The Atlantic Media Company announced the launch of Quartz this week, its new digital business news site.
Described by Nieman Journalism Lab as "a technological and structural innovator", the HTML5 web app is optimised for mobile phones and tablets.
As the site says in its welcome post, it is "digitally native" and "focused on the touchscreen and mobile devices that increasingly dominate our lives", with its design starting "with the iPad foremost in mind".
"We modified it from there to suit smartphones and, finally, personal computers. Your experience with Quartz should befit the hardware you visit us with and shift as seamlessly as you do from phone to tablet to laptop and back again.
"Call us a website or, if you like, a web app: Quartz combines the benefits of the free and open web with the elegance of an application."
In a release editor-in-chief Kevin Delaney added that this week's launch "is the beginning of an ongoing process of innovation around the best ways to report and deliver information to Quartz readers worldwide."
The site is free to access and European editor Stephanie Gruner Buckley told Journalism.co.uk that keeping Quartz free and open is "really important to us".

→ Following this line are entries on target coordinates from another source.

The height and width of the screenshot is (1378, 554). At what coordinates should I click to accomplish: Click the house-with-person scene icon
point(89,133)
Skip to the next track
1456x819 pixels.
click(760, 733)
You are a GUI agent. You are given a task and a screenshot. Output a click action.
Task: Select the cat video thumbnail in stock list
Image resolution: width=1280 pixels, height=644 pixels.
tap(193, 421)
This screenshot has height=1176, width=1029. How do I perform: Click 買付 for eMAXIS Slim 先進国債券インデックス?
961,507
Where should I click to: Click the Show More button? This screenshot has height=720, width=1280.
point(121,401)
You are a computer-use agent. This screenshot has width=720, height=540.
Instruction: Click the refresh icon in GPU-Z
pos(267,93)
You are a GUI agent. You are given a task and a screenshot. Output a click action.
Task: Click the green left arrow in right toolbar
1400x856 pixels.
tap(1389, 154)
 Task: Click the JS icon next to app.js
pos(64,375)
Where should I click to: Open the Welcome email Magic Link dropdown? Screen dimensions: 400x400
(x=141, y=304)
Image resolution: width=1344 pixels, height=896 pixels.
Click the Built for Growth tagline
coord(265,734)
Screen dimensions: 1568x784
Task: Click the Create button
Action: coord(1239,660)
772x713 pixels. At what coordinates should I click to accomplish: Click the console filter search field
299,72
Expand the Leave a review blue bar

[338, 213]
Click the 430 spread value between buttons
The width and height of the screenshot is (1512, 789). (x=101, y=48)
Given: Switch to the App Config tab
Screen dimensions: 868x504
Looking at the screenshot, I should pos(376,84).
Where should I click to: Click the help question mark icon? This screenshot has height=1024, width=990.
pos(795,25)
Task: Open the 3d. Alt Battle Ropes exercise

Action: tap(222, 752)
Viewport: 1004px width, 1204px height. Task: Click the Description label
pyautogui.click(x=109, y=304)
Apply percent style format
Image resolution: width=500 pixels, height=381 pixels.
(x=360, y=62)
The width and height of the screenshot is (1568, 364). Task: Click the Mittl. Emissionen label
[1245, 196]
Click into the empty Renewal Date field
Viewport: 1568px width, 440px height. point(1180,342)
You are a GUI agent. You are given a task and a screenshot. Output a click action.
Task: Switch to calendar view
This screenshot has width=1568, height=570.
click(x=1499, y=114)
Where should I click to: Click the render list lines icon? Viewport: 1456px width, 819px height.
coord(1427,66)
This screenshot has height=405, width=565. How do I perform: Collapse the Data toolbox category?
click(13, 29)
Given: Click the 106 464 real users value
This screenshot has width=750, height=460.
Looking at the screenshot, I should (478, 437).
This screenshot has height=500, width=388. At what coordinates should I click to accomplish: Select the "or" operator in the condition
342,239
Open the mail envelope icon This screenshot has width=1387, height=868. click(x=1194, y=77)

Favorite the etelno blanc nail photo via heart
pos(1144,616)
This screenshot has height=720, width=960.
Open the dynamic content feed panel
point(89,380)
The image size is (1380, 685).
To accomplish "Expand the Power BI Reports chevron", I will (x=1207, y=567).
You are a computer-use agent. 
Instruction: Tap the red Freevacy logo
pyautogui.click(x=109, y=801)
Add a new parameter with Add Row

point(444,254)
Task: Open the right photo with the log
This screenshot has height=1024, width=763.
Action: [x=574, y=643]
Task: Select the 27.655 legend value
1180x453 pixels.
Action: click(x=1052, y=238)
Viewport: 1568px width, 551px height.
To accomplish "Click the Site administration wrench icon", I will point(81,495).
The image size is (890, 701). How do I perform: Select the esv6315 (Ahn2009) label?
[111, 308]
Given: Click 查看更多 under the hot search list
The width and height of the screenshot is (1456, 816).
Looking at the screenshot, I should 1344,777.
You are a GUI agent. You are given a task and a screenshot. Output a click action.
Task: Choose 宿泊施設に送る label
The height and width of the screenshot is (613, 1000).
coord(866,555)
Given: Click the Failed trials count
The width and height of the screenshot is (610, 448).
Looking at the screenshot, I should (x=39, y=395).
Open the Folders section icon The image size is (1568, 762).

"We want the information to be accessible to anyone, we don't want paywalls, we want people to be able to share that information, link to that information, comment on it without having to download something."
The site interface runs on a series of "core obsessions", topic headings such as mobile web, technology, "Euro Crunch" and the US election. The presentation of the content is designed to be "clean", says Gruner Buckley.
Users can also search stories by "top" articles, or most "popular", and they can click on a "latest" tab to see the most recent news updates from across the web.
The welcome post highlights the integration of Quartz's development and editorial teams: "Developers and journalists, sometimes one-and-the-same, sit next to each other in the Quartz newsroom as we continually iterate and experiment. We know that the future of news will be written in code."
According to the release the teams collectively know 19 programming languages, and Gruner Buckley also discussed how they are working closely together.
"We keep a running tab that everyone can access on Google documents that any kind of issues that come up we can put them there quickly, the development team can see them they can quickly fix them ... it's all so immediate".
And Quartz is also using the newly launched Spundge platform to organise its workflows.
In its online welcome post the site sums up that it is "embracing the opportunity to create a newsroom that is wholly focused on digital storytelling".
"We view the creation of Quartz as just the beginning of an ongoing process in discovering the best ways to report and deliver information online."
The site is running on an advertising model, supported by four launch sponsors. It says that from next year it "will be accepting advertising from other clients".